And despite those hoary allusions between California and France, most of France struggles to ripen grapes in a temperate climate while hotter U.S. sites allow grapes to ripen far better. ("California's more like Tunisia," Jordan says.)

More influential has been the will of the market. Usually big and bold, high alcohol wines can be enjoyed within a year or so of release; that happens to be the very sort of wine many consumers, including collectors, are buying. The age of the 12-percent Bordeaux from barely ripe fruit, needing years in the bottle to evolve, is largely past.

The trend has been hugely accelerated by critics, most notably wine guru Robert Parker and Wine Spectator magazine, two pioneers of the 100-point rating system.  Bold, high-alcohol wines easily stand out in tasting -- even among varietal peers -- so it's no surprise many score spectacularly well.  Wine buyers often buy by numbers, so big fruit and high alcohol can be key to commercial success.

"It is completely a market-driven industry. It has nothing to do with what's in the bottle," says veteran Napa winemaker and consultant George Vierra.

Vierra was so frustrated by the trend he recently penned an essay arguing that wine should in fact be classified in two categories: "social wines," the high-alcohol bruisers that are often consumed by themselves, and "table wines," intended for food.

In fact, the government already considers anything below 14 percent "table wine," and wine above 14 percent need only approximate its alcohol content within 1 percent. A label saying 15 percent can front a wine with 16 percent alcohol.

'They think they're great wines'Vierra has charted the rise of alcohol levels in Napa grapes as they climbed from a low of 12.5 percent in 1971 to a 2001 high of 14.8 percent. But there was also a 14-percent peak in 1978, after which levels dropped sharply.

That previous high-alcohol era ended when drinkers shied away from more potent bottlings. Consumers and critics could again grow weary of a big, potent style.

Some winemakers and retailers suspect it might taper off as high-end buyers discover these wines often won't improve with age.

"My big gripe is with people who are chasing that elusive goal of the 100-point wine," says Mat Garretson, whose Garretson Wine Company turned out a 17.2-percent syrah. "It's pleasant, it's luscious, it's hedonistic. Will it age well? Probably not."

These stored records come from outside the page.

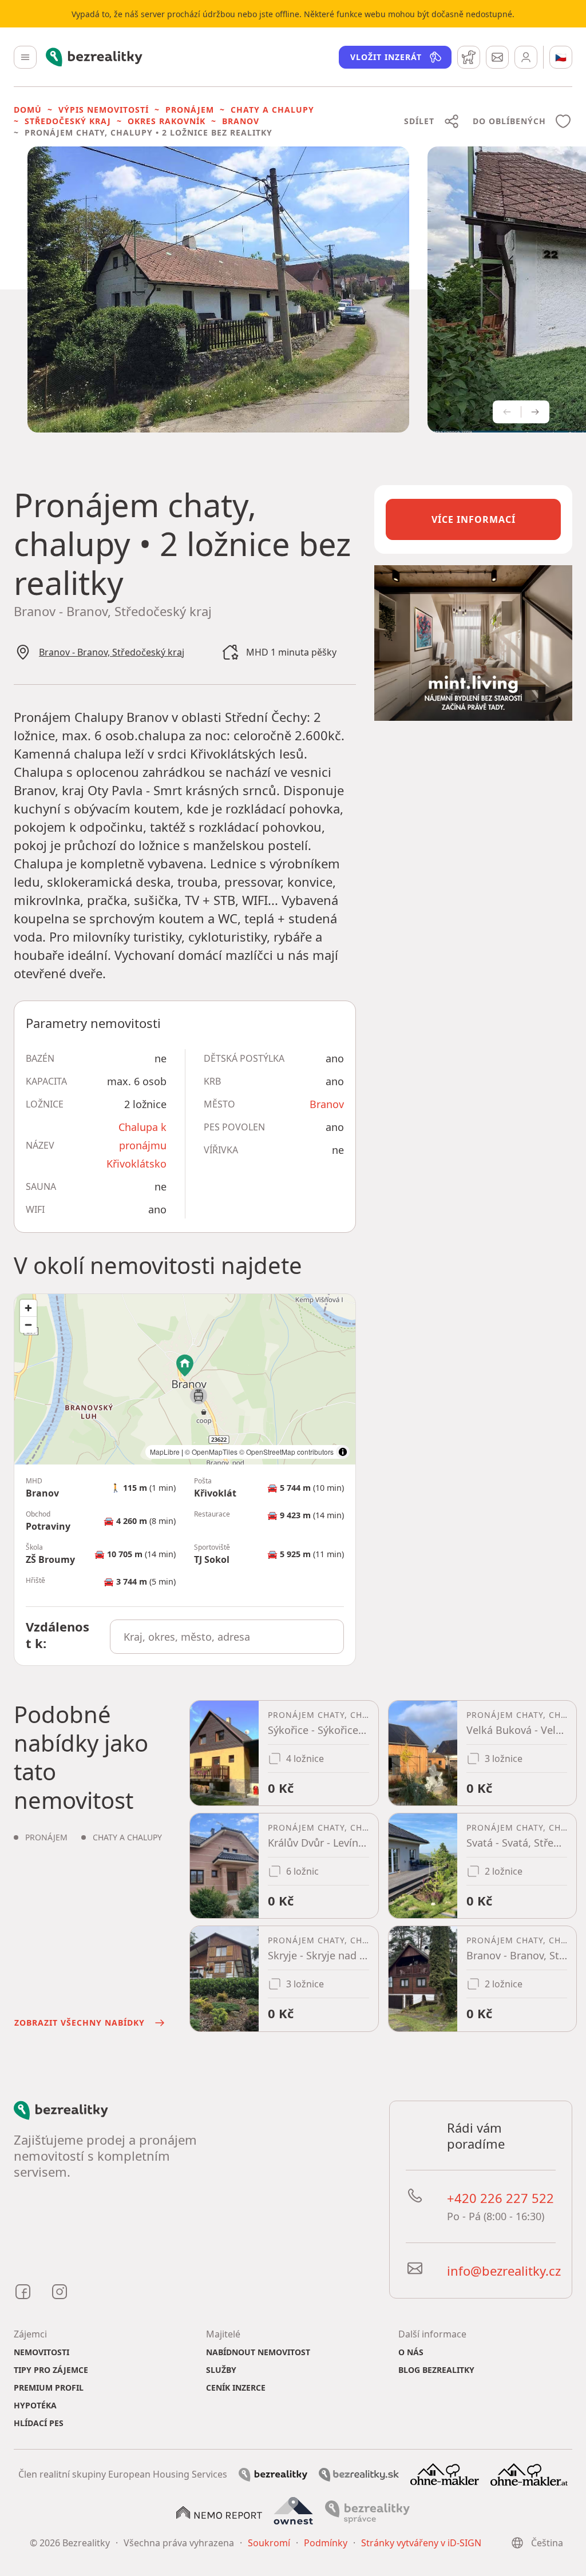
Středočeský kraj (68, 121)
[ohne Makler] (444, 2473)
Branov (240, 121)
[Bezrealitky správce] (367, 2510)
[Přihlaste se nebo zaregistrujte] (525, 57)
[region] (184, 1379)
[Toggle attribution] (343, 1452)
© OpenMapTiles (211, 1451)
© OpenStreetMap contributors (286, 1451)
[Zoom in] (28, 1308)
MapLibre (165, 1451)
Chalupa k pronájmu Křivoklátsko (136, 1145)
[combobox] (227, 1637)
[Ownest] (294, 2510)
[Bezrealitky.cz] (273, 2473)
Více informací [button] (473, 519)
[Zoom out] (28, 1324)
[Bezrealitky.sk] (359, 2473)
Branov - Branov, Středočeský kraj (111, 652)
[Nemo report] (219, 2512)
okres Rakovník (166, 121)
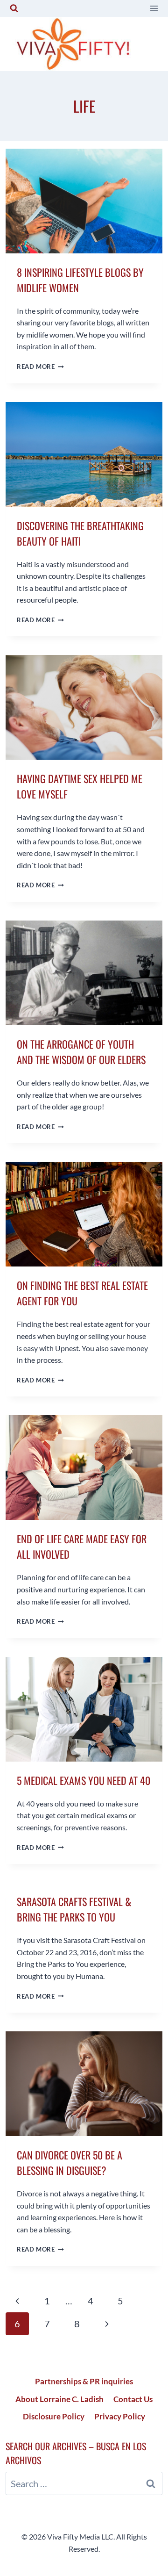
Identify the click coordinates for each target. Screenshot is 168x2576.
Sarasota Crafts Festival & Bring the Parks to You (74, 1909)
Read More (40, 366)
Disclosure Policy (53, 2416)
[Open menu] (153, 8)
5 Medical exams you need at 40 (83, 1780)
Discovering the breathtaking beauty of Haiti (80, 533)
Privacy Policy (119, 2416)
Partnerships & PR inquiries (84, 2381)
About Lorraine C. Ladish (59, 2399)
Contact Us (133, 2399)
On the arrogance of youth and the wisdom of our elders (81, 1051)
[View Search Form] (14, 8)
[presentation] (84, 201)
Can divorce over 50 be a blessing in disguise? (69, 2162)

"On the other hand," Draper notes, "If Parker tells them they're 97 or 98 or 100 points, they think they're great wines."

The debate will continue. Vintners point to early high-alcohol vintages, like old David Bruce zinfandels, that still shine after 35 years. There is talk of which varietals are truly appropriate for California's hot climate, and murmurs of Star Trek-sounding techniques to artificially tweak alcohol levels: chaptalization (adding sugar); reverse osmosis machines and spinning cones that filter out alcohol while retaining flavor.

In the end, consumers may guide the way, depending on just how tipsy we want our wine to make us. Retailers are already noticing an impact.

"It becomes a little more physically tiresome to drink that kind of wine," says Michael Teer of Seattle's Pike & Western Wine Shop. "We're still selling the big monsters, but people are asking for something a little more managable, too."